Born in Harnett County in 1945, Coach Howard has spent nearly his entire life in Buies Creek. Much of that time he has devoted to the sport of soccer, to education, and to his church.
A 1969 Campbell graduate with a B.A. Degree in Physical Education, Howard watched Campbell’s first soccer game in 1963 at Taylor Field and joined Coach Jim “Catfish” Cole’s varsity one year later as a college freshman. He went on to earn All-South and team Most Valuable Player honors in 1965 while earning four letters in the sport.
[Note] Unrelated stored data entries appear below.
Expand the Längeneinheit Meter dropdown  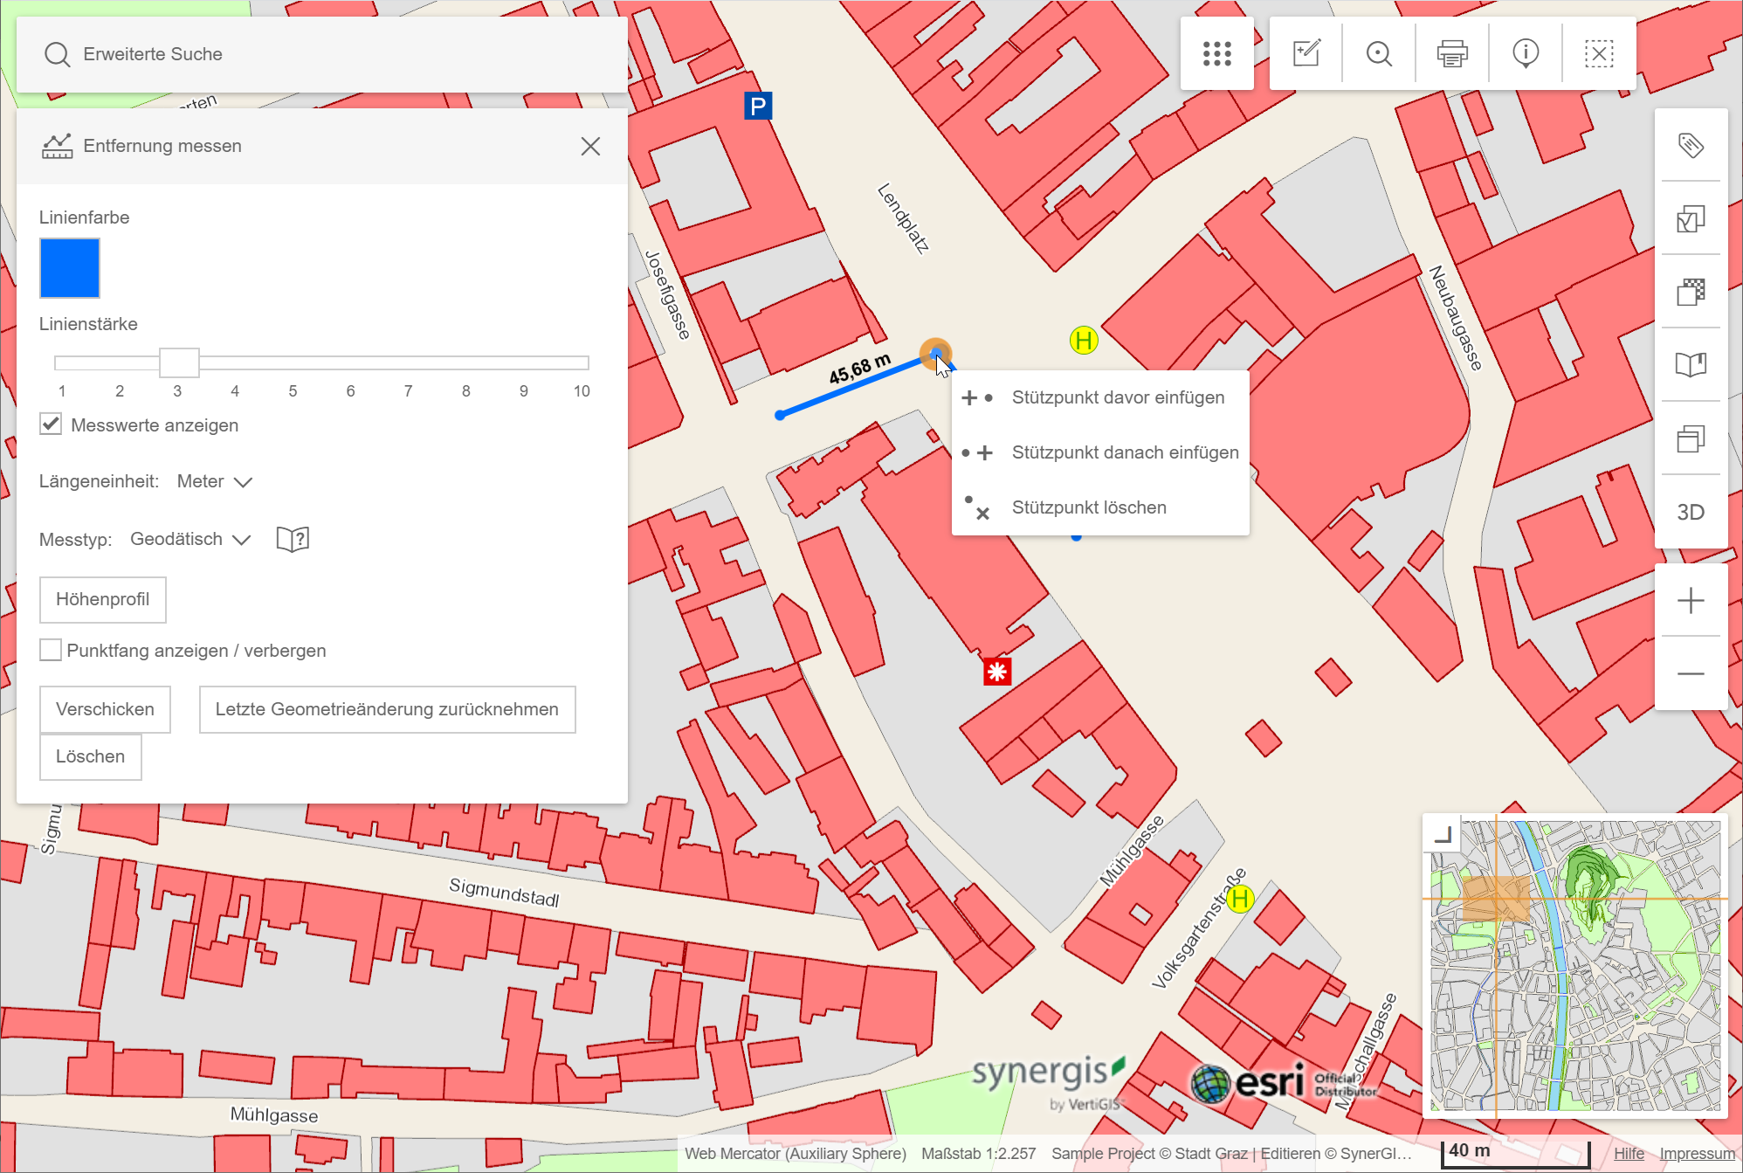[x=215, y=482]
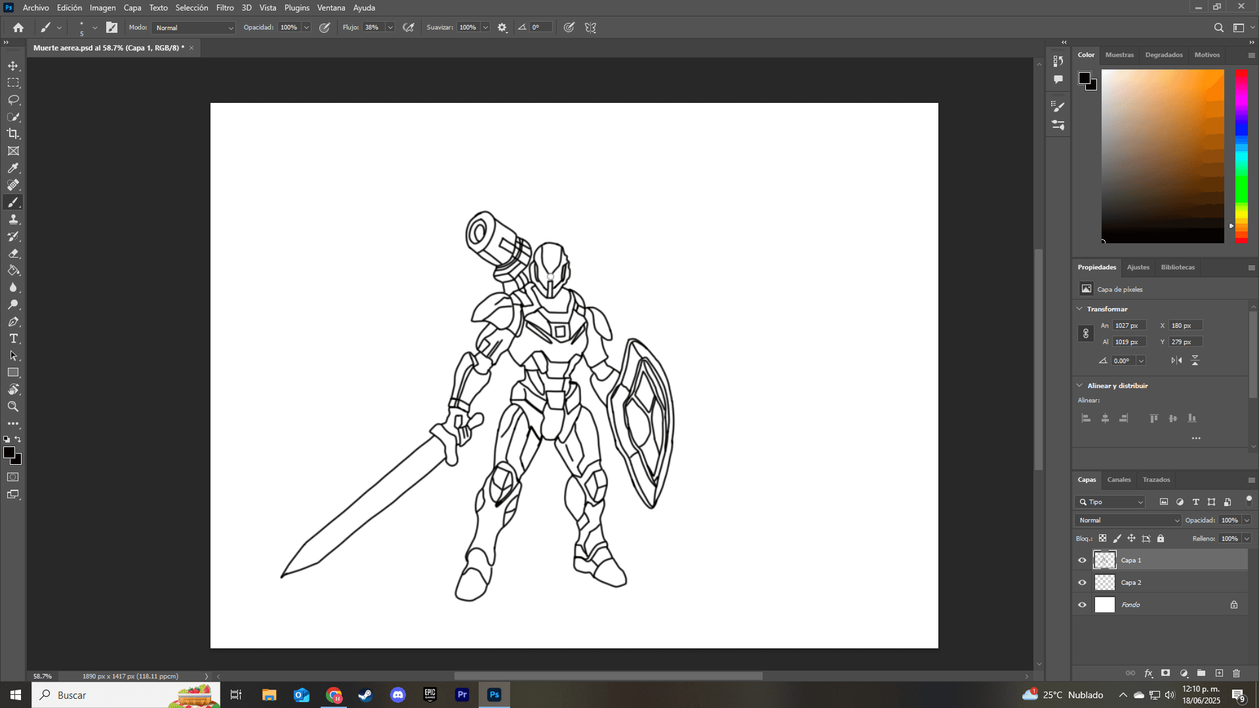Open the Filtro menu

click(224, 8)
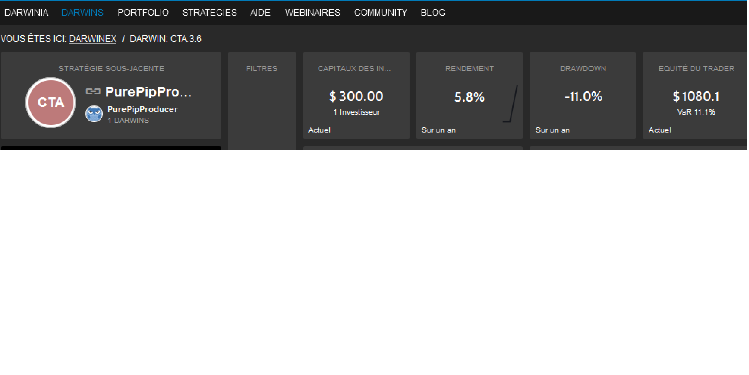Click the DARWINEX breadcrumb link
The image size is (749, 375).
92,39
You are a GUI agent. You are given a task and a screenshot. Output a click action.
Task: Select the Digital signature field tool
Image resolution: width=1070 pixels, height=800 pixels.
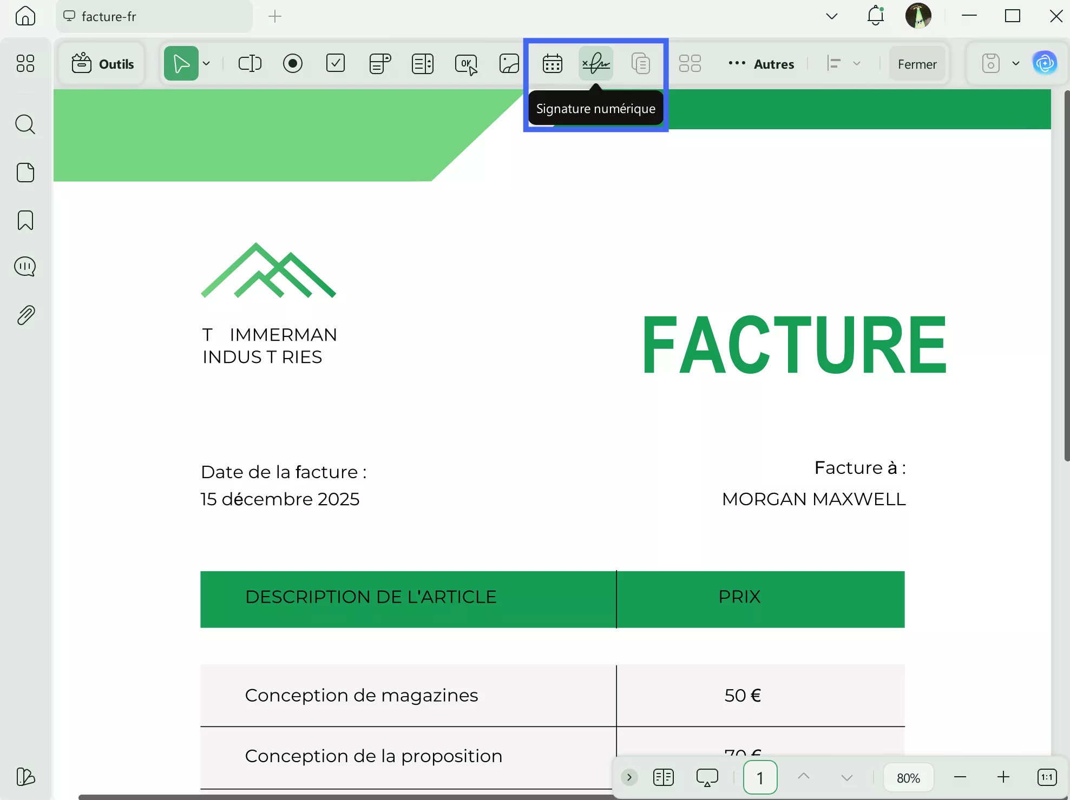(595, 63)
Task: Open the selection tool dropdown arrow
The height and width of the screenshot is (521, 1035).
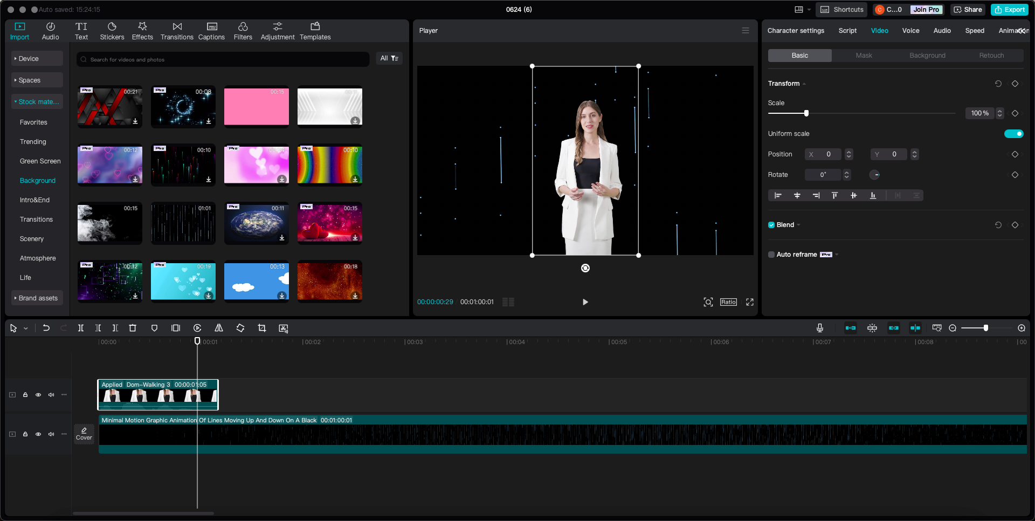Action: click(x=25, y=328)
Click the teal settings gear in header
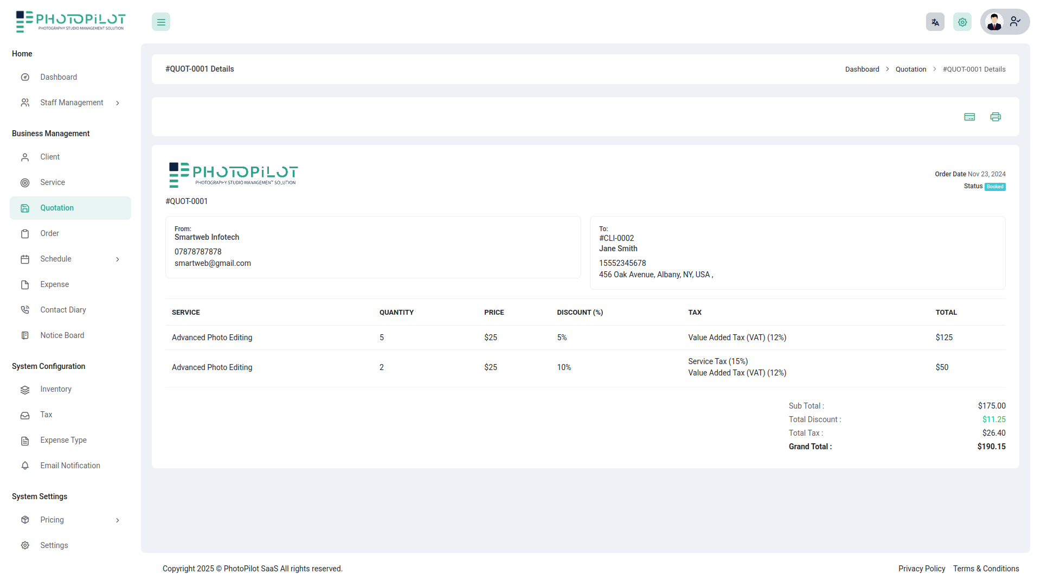 (x=962, y=22)
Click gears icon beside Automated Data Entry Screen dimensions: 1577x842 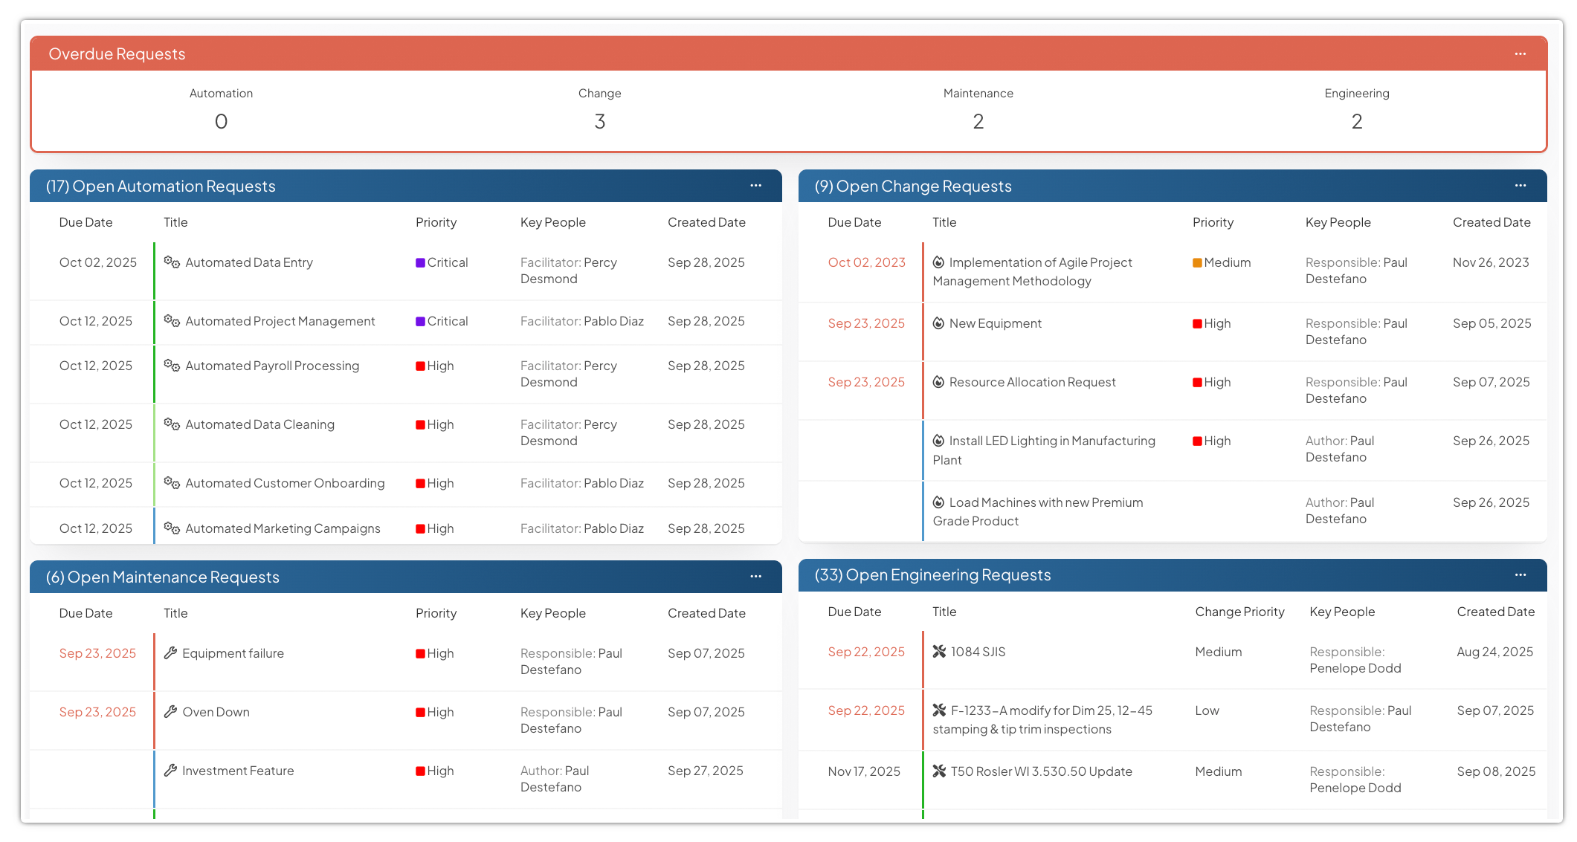tap(172, 262)
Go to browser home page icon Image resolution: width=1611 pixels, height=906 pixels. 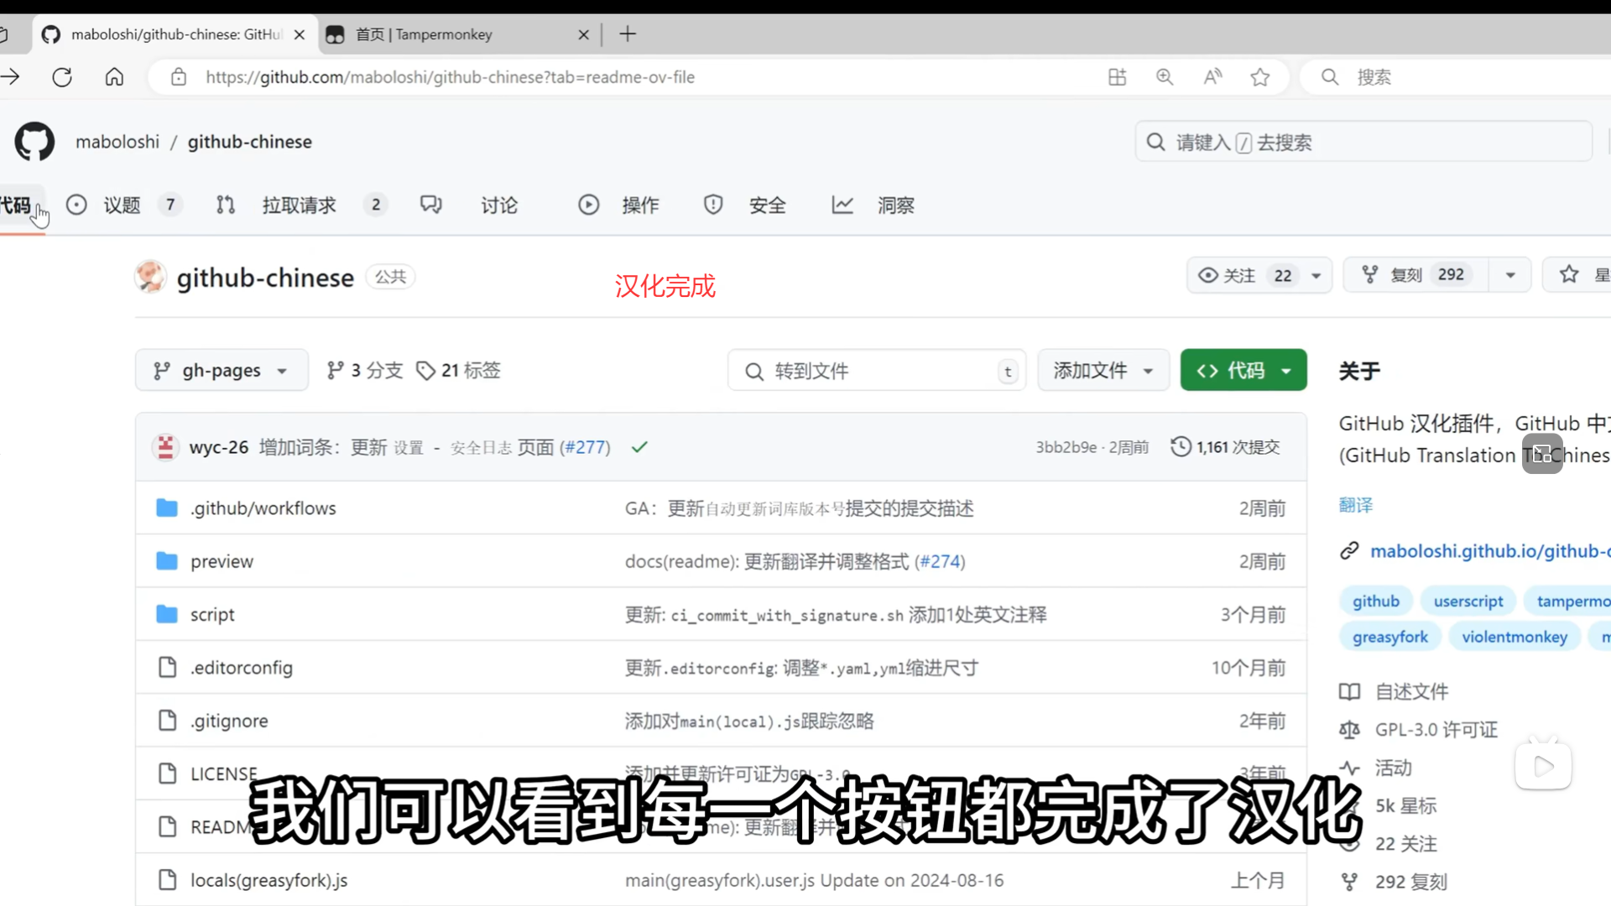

Following his graduation, Howard became one of the driving forces in the growth of the sport on the high school level in the Cape Fear region. He began his coaching career at Buies Creek School in the fall of 1969, heading the boys and girls basketball and baseball teams. He formed the first soccer team in Buies Creek School history in the fall of 1970 and was a founding member of the North Carolina Scholastic Soccer Coaches Association, of which he wrote the constitution. At the time, Buies Creek School was the only Single-A public school in the state that sponsored a varsity soccer team.
Coach Howard left Buies Creek to earn his master’s degree in education from East Carolina in 1974, but returned to teach and coach at Buies Creek School in 1975. He then moved to Harnett Central High School following consolidation in 1978. In ten years of coaching soccer on the high school level, Coach Howard guided his teams to four regional titles.
Coach Howard left Buies Creek in 1981, but returned two years later to serve as President of the Howard Christian Education Fund, Inc. Started in 1926 and incorporated in 1951 by the Rev. Charles Barrett Howard, Sr., the Fund has assisted more than 3700 students through loans, gifts and scholarships. Beneficiaries of the Fund have come from all 50 states, plus 118 other countries. Over 80 percent of those students have attended Campbell.
Howard returned to coaching as an assistant on Tim Morse’s staff at Campbell in the early 1980s and helped build the program into an NCAA Division I contender, one that would go on to win the first two Big South Conference Championships. After spending seven years as an assistant, Howard was named head coach and served two years before resigning in order to devote his efforts to the Howard Fund on a full-time basis.
Coach Howard passed away December 5, 2008 at the age of 63. He is survived by his wife of 25 years, Beverley, his daughter, Amy Elizabeth Ellis, and two grandchildren. He was preceded in death by his son, Barrett.
Barry was posthumously inducted into the North Carolina Soccer Hall of Fame in January 2013.